▸ **ASSIGNMENT**:
Output all of the material exactly; leave out no line.

▸ **DATA SHOWN**:
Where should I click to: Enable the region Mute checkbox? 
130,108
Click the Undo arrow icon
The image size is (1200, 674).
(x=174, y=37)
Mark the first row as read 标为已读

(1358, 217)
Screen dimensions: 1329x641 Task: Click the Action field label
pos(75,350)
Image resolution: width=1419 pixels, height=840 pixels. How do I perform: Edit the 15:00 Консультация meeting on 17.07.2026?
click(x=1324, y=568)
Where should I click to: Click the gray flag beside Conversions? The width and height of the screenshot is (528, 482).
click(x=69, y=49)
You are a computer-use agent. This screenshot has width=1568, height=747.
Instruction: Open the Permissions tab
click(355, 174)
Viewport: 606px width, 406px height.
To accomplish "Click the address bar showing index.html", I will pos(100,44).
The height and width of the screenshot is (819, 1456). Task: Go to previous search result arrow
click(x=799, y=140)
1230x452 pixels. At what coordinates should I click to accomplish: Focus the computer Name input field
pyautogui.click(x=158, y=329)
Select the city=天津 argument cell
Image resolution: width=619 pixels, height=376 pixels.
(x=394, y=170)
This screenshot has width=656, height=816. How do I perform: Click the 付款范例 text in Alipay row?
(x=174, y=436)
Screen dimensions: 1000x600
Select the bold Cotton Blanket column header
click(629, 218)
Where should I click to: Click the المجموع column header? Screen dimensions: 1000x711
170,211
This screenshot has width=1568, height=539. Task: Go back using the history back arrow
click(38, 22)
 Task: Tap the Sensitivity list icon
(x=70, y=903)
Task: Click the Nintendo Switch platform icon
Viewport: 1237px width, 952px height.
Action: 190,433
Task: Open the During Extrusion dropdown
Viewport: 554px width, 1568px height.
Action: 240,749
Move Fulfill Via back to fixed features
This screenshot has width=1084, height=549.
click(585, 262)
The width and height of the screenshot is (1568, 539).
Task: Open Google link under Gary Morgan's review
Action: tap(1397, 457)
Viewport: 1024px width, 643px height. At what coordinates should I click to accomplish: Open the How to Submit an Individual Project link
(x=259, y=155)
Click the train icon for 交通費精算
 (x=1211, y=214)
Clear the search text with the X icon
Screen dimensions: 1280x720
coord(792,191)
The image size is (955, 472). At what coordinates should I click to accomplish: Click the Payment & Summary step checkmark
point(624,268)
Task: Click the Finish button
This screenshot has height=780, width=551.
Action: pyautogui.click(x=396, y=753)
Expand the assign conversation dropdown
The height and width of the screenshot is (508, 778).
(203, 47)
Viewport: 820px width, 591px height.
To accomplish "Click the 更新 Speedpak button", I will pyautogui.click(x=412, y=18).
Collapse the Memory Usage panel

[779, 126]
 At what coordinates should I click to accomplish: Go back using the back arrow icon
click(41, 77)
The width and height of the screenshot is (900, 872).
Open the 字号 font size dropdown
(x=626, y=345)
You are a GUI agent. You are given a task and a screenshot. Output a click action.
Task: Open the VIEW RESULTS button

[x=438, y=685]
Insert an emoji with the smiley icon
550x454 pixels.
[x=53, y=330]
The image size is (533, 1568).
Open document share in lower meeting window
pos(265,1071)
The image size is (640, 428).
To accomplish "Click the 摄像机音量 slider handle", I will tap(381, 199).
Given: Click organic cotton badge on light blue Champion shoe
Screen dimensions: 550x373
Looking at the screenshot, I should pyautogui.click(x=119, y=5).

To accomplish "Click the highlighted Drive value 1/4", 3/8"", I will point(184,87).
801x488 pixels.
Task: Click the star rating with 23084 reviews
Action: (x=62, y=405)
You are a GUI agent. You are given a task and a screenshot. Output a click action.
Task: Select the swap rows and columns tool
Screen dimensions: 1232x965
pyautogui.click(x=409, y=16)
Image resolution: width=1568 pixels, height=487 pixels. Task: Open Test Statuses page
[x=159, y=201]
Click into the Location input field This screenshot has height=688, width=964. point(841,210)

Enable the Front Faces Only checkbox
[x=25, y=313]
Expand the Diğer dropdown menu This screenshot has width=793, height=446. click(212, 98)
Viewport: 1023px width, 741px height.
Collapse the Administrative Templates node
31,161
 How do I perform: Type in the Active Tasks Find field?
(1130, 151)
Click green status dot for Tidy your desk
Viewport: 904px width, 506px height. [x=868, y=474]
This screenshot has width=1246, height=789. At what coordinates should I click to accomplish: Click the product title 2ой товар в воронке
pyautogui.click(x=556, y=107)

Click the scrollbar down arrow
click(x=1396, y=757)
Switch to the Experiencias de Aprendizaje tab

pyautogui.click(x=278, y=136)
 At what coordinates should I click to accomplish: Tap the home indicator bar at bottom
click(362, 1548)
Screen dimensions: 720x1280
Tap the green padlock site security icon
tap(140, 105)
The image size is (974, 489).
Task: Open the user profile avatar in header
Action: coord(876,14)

▸ **WRITTEN SOLUTION**:
Where should I click to: Enable the region Mute checkbox? 
130,108
Click the Undo arrow icon
The image size is (1200, 674).
(x=174, y=37)
Mark the first row as read 标为已读

(1358, 217)
Screen dimensions: 1329x641 Task: Click the Action field label
pos(75,350)
Image resolution: width=1419 pixels, height=840 pixels. How do I perform: Edit the 15:00 Консультация meeting on 17.07.2026?
click(x=1324, y=568)
Where should I click to: Click the gray flag beside Conversions? The width and height of the screenshot is (528, 482).
click(x=69, y=49)
You are a computer-use agent. This screenshot has width=1568, height=747.
Instruction: Open the Permissions tab
click(355, 174)
Viewport: 606px width, 406px height.
To accomplish "Click the address bar showing index.html", I will pos(100,44).
The height and width of the screenshot is (819, 1456). Task: Go to previous search result arrow
click(x=799, y=140)
1230x452 pixels. At what coordinates should I click to accomplish: Focus the computer Name input field
pyautogui.click(x=158, y=329)
Select the city=天津 argument cell
Image resolution: width=619 pixels, height=376 pixels.
(x=394, y=170)
This screenshot has width=656, height=816. How do I perform: Click the 付款范例 text in Alipay row?
(x=174, y=436)
Screen dimensions: 1000x600
Select the bold Cotton Blanket column header
click(629, 218)
Where should I click to: Click the المجموع column header? Screen dimensions: 1000x711
170,211
This screenshot has width=1568, height=539. Task: Go back using the history back arrow
click(38, 22)
 Task: Tap the Sensitivity list icon
(x=70, y=903)
Task: Click the Nintendo Switch platform icon
Viewport: 1237px width, 952px height.
Action: 190,433
Task: Open the During Extrusion dropdown
Viewport: 554px width, 1568px height.
Action: 240,749
Move Fulfill Via back to fixed features
This screenshot has width=1084, height=549.
click(585, 262)
The width and height of the screenshot is (1568, 539).
Task: Open Google link under Gary Morgan's review
Action: tap(1397, 457)
Viewport: 1024px width, 643px height. At what coordinates should I click to accomplish: Open the How to Submit an Individual Project link
(x=259, y=155)
Click the train icon for 交通費精算
 (x=1211, y=214)
Clear the search text with the X icon
Screen dimensions: 1280x720
coord(792,191)
The image size is (955, 472). At what coordinates should I click to accomplish: Click the Payment & Summary step checkmark
point(624,268)
Task: Click the Finish button
This screenshot has height=780, width=551.
Action: pyautogui.click(x=396, y=753)
Expand the assign conversation dropdown
The height and width of the screenshot is (508, 778).
(203, 47)
Viewport: 820px width, 591px height.
To accomplish "Click the 更新 Speedpak button", I will pyautogui.click(x=412, y=18).
Collapse the Memory Usage panel

[779, 126]
 At what coordinates should I click to accomplish: Go back using the back arrow icon
click(41, 77)
The width and height of the screenshot is (900, 872).
Open the 字号 font size dropdown
(x=626, y=345)
You are a GUI agent. You are given a task and a screenshot. Output a click action.
Task: Open the VIEW RESULTS button

[x=438, y=685]
Insert an emoji with the smiley icon
550x454 pixels.
[x=53, y=330]
The image size is (533, 1568).
Open document share in lower meeting window
pos(265,1071)
The image size is (640, 428).
To accomplish "Click the 摄像机音量 slider handle", I will tap(381, 199).
Given: Click organic cotton badge on light blue Champion shoe
Screen dimensions: 550x373
Looking at the screenshot, I should pyautogui.click(x=119, y=5).

To accomplish "Click the highlighted Drive value 1/4", 3/8"", I will point(184,87).
801x488 pixels.
Task: Click the star rating with 23084 reviews
Action: (x=62, y=405)
You are a GUI agent. You are given a task and a screenshot. Output a click action.
Task: Select the swap rows and columns tool
Screen dimensions: 1232x965
pyautogui.click(x=409, y=16)
Image resolution: width=1568 pixels, height=487 pixels. Task: Open Test Statuses page
[x=159, y=201]
Click into the Location input field This screenshot has height=688, width=964. point(841,210)

Enable the Front Faces Only checkbox
[x=25, y=313]
Expand the Diğer dropdown menu This screenshot has width=793, height=446. click(212, 98)
Viewport: 1023px width, 741px height.
Collapse the Administrative Templates node
31,161
 How do I perform: Type in the Active Tasks Find field?
(1130, 151)
Click green status dot for Tidy your desk
Viewport: 904px width, 506px height. [x=868, y=474]
This screenshot has width=1246, height=789. At what coordinates should I click to accomplish: Click the product title 2ой товар в воронке
pyautogui.click(x=556, y=107)

Click the scrollbar down arrow
click(x=1396, y=757)
Switch to the Experiencias de Aprendizaje tab

pyautogui.click(x=278, y=136)
 At what coordinates should I click to accomplish: Tap the home indicator bar at bottom
click(362, 1548)
Screen dimensions: 720x1280
Tap the green padlock site security icon
tap(140, 105)
The image size is (974, 489).
Task: Open the user profile avatar in header
Action: coord(876,14)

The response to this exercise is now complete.